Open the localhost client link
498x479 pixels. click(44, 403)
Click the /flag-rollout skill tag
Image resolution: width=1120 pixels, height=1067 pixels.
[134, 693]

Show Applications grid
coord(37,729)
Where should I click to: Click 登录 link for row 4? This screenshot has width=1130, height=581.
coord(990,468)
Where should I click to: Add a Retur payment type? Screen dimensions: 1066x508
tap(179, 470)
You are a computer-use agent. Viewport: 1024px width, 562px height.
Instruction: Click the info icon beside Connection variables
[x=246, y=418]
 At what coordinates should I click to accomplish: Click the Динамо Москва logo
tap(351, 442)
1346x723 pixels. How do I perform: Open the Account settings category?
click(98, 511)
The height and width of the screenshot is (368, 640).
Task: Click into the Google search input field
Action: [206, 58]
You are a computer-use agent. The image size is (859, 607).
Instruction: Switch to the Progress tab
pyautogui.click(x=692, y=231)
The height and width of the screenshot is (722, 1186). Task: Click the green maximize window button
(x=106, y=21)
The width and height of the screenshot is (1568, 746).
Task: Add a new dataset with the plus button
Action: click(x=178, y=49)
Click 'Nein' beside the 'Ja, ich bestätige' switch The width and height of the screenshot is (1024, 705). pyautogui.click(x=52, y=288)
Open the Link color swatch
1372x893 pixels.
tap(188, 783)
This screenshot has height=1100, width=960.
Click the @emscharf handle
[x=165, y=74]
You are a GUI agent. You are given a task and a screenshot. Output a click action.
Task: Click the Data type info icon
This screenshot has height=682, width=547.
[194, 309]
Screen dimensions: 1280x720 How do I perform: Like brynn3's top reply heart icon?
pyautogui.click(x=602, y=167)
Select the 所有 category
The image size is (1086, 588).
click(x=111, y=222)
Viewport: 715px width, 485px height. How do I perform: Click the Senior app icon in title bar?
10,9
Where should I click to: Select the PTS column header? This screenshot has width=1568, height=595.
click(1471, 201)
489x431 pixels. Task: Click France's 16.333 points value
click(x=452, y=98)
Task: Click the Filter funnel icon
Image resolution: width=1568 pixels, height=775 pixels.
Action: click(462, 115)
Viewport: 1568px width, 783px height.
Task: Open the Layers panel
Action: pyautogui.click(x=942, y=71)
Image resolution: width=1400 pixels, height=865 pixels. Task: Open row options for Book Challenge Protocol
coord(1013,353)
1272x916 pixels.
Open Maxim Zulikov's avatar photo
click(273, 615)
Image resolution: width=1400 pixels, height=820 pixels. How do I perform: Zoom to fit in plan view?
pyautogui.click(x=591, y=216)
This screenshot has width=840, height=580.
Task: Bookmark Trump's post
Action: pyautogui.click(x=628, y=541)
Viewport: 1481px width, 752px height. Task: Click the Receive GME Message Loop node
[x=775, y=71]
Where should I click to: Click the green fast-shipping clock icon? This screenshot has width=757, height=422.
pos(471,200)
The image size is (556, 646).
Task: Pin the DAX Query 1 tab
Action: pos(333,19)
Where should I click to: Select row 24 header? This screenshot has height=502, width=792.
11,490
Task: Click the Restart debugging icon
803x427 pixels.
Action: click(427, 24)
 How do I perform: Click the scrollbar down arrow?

◆ Required work:
Output the line containing "1272x916 pixels." and each line after it through the close of the entries, unchanged and with no other lines.

◆ Task result:
1272x916 pixels.
Open Maxim Zulikov's avatar photo
click(273, 615)
Image resolution: width=1400 pixels, height=820 pixels. How do I perform: Zoom to fit in plan view?
pyautogui.click(x=591, y=216)
This screenshot has width=840, height=580.
Task: Bookmark Trump's post
Action: pyautogui.click(x=628, y=541)
Viewport: 1481px width, 752px height. Task: Click the Receive GME Message Loop node
[x=775, y=71]
Where should I click to: Click the green fast-shipping clock icon? This screenshot has width=757, height=422.
pos(471,200)
The image size is (556, 646).
Task: Pin the DAX Query 1 tab
Action: pos(333,19)
Where should I click to: Select row 24 header? This screenshot has height=502, width=792.
11,490
Task: Click the Restart debugging icon
803x427 pixels.
Action: click(427, 24)
 How do I perform: Click the scrollbar down arrow?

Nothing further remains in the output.